The advantages of a religious phenomenology are obvious. As Taylor argues, it provides a pretty compelling rebuttal to the argument that religion has been exposed or refuted by modern natural science. Transcendent experience can be negated by a reductionist account of causation. But they’re very difficult to deny as such: literature provides ample proof that many people have had, and continue to have such experiences. The problems, however, are equally clear. If experience is prior to articulation, what is the relation between "faith" and doctrine? Is experience historically variable? Is it available, at least in principle, to everyone?



Questions like these have been lately giving some me trouble in my own work, which is not in the philosophy of religion, but rather the history of political thought. Although it’s easy enough to report what others have said, I’ve found certain arguments difficult of access because I’ve never had anything comparable to the epiphany described above. Neither has anybody I’ve talked to here in godless Cambridge—or at least they haven’t admitted it to me.

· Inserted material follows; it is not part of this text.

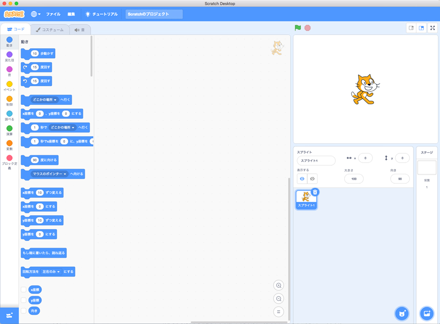Viewport: 440px width, 324px height.
Task: Zoom out on the code workspace
Action: coord(279,299)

So I thought I’d solicit some information from the readers and contributors to this blog. To quote Jimi Hendrix: are you experienced? How does felt transcendence relate to your sectarian/institutional religious commitments? The bigger issue, of course, is whether reliance on an experiential warrant undermines traditional claims that religious teachings are true . Although there’s surely more to faith than propositional attitudes, it was not without reason that radical critics of religion in the 17th and 18th centuries directed their attack against the external, physical claims of revelation rather than the subjective grounds on which they are maintained.